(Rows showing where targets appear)
= = =

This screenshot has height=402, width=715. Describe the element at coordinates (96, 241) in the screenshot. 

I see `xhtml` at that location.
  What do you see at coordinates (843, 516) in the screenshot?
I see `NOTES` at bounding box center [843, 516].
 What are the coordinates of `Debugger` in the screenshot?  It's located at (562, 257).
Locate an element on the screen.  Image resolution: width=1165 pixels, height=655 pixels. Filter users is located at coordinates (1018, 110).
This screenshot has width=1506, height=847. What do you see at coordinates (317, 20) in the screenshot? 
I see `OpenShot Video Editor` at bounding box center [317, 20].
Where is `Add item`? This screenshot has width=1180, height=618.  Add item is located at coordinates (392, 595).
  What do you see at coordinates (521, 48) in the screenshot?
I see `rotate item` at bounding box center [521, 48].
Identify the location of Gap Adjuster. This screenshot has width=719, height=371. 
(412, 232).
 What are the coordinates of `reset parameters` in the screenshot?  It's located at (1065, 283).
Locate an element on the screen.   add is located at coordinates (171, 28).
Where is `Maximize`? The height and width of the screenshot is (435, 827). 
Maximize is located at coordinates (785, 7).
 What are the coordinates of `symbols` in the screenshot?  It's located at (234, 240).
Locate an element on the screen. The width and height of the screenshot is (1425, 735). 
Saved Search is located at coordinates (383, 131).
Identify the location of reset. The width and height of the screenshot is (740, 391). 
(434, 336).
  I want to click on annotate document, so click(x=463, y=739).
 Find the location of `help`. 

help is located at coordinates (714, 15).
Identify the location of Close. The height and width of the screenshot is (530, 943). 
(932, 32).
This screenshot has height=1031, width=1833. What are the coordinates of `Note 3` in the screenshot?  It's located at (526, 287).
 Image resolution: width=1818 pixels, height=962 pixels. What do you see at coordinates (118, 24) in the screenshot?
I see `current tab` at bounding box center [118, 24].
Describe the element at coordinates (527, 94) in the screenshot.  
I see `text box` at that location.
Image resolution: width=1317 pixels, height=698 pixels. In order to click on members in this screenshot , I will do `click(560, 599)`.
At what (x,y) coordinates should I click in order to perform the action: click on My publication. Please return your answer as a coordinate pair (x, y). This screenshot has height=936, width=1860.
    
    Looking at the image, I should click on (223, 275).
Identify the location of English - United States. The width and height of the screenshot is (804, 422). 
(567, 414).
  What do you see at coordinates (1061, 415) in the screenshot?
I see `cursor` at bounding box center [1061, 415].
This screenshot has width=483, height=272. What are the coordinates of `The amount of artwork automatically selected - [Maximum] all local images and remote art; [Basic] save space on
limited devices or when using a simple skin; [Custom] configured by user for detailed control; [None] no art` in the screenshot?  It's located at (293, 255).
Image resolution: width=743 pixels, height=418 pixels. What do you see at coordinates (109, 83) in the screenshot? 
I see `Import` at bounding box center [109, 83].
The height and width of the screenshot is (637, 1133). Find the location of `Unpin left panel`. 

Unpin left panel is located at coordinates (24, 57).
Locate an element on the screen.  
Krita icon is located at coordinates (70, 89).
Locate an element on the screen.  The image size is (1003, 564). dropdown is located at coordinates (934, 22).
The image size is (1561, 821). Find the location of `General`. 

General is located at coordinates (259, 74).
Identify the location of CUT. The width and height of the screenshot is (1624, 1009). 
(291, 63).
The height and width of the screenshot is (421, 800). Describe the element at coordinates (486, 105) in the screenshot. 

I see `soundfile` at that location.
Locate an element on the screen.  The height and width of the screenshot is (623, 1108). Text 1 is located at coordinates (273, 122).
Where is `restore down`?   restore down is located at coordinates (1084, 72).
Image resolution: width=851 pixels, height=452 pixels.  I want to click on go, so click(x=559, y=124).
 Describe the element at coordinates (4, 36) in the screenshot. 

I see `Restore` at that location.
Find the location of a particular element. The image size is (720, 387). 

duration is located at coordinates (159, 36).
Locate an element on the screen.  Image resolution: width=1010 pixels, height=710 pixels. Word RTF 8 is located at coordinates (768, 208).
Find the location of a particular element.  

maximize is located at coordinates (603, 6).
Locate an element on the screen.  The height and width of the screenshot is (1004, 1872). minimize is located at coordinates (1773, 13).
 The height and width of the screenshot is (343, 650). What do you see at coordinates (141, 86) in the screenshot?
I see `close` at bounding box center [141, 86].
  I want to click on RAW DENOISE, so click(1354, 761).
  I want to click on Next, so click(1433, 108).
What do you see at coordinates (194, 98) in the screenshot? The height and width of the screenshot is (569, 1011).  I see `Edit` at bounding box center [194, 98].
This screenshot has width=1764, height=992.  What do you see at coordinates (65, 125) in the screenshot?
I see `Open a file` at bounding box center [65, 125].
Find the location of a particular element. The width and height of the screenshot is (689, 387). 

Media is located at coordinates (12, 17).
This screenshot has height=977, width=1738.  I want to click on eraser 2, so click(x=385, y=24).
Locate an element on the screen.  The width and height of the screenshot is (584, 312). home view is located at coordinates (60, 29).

= = =

- _Exercise_: Swap "Identify" for "Find" in the entries from the line with "Identify the location of English" up to and including the line with "center [1061, 415].", and give those lines again with nothing else changed.

- _The response_:
Find the location of English - United States. The width and height of the screenshot is (804, 422). 
(567, 414).
  What do you see at coordinates (1061, 415) in the screenshot?
I see `cursor` at bounding box center [1061, 415].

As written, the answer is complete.